Grantley smiled sleepily, threw himself on to his favourite couch, laid down his cigar, and closed his eyes. After the strain he was weary, and soon his regular breathing showed that he slept. Jeremy had got his pipe alight and sat smoking, from time to time regarding his brother-in-law's handsome features with an inquiring gaze. There was a new stir of feeling in Jeremy. A boy of strong intellectual bent, he had ripened slowly on the emotional side, and there had been nothing in the circumstances or chances of his life to quicken the process thus naturally very gradual. To-day something had come. He had been violently snatched from his quiet and his isolation, confronted with a crisis that commanded feeling, probed to the heart of his being by love and fear. Under this call from life nascent feelings grew to birth and suppressed impulses struggled for liberty and for power. He was not now resisting them nor turning from them. He was watching, waiting, puzzling about them, hiding them still from others, but no longer denying them to himself. He was wondering and astir. The manhood which had come upon him was a strange thing; the life that called him seemed now full of new and strange things. Through his fear and love for Sibylla he was entering on new realms of experience and of feeling. He sat smoking hard and marvelling that Grantley slept.

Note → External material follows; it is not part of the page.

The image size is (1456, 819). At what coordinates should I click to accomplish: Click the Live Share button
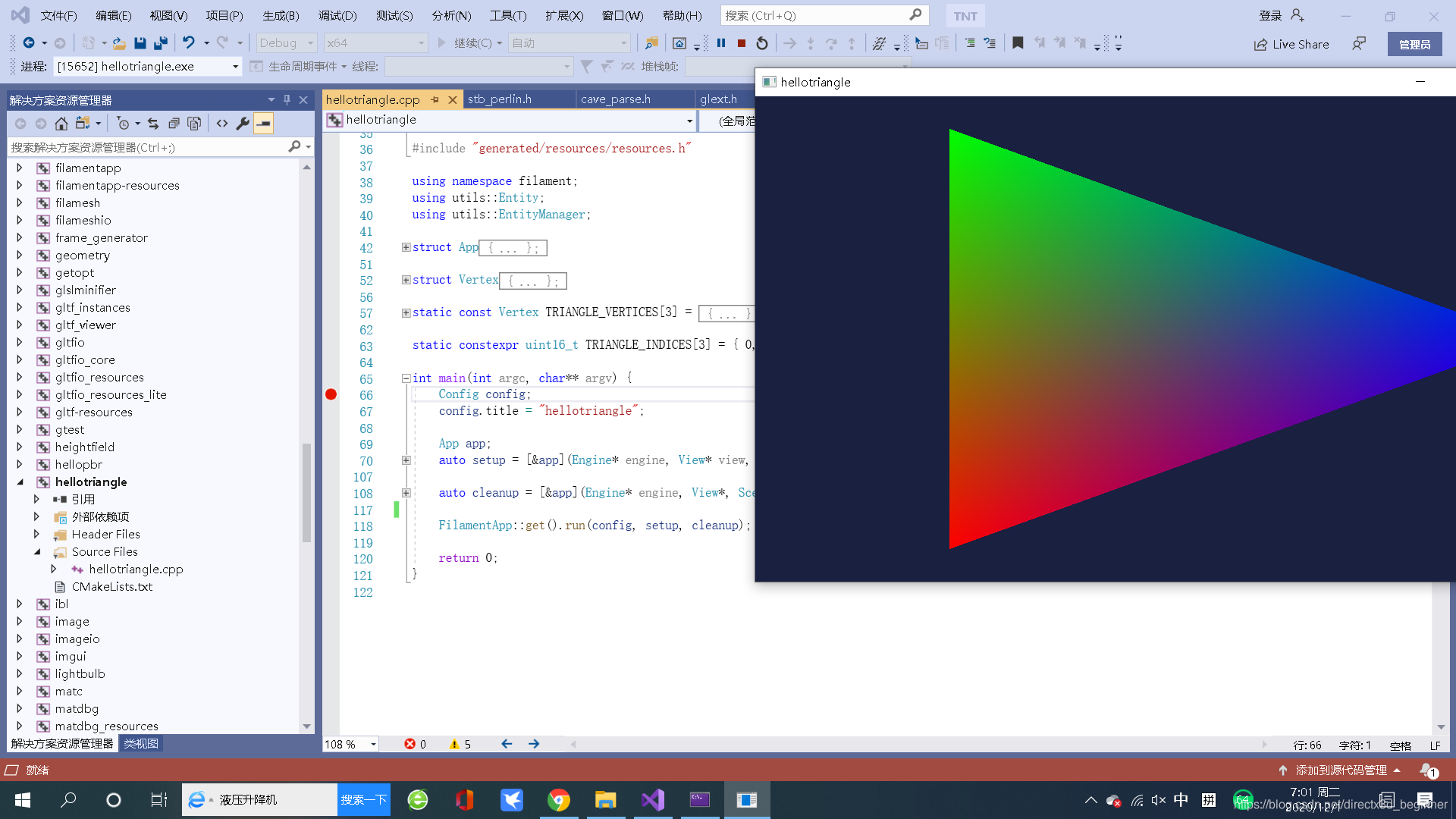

Connected with this upheaval of mental conceptions which had hitherto maintained an aspect so boldly fundamental, and claimed to be the veritable rock of thought whereon Jeremy built his church, was the curious circumstance that he suddenly found himself rather sensitive about Grantley's careless criticism of Miss Dora Hutting's appearance. He had not denied the fact alleged about it, though he had the continuance of it. But he resented its mention even as he questioned the propriety of Grantley's sleeping. The reference assorted ill with his appreciation of Dora's brimming eyes and over-brimming sympathies. That he could not truthfully have denied the fact increased his annoyance. It seemed mean to remember the spots that had been on the face to which those brimming eyes belonged – as mean as it would have been in himself to recall the bygone grievances and the old – the suddenly old-grown – squabbles which he had had with the long-legged rectory girl. That old epithet too! A sudden sense of profanity shot across him as it came into his mind; he stood incomprehensively accused of irreverence in his own eyes.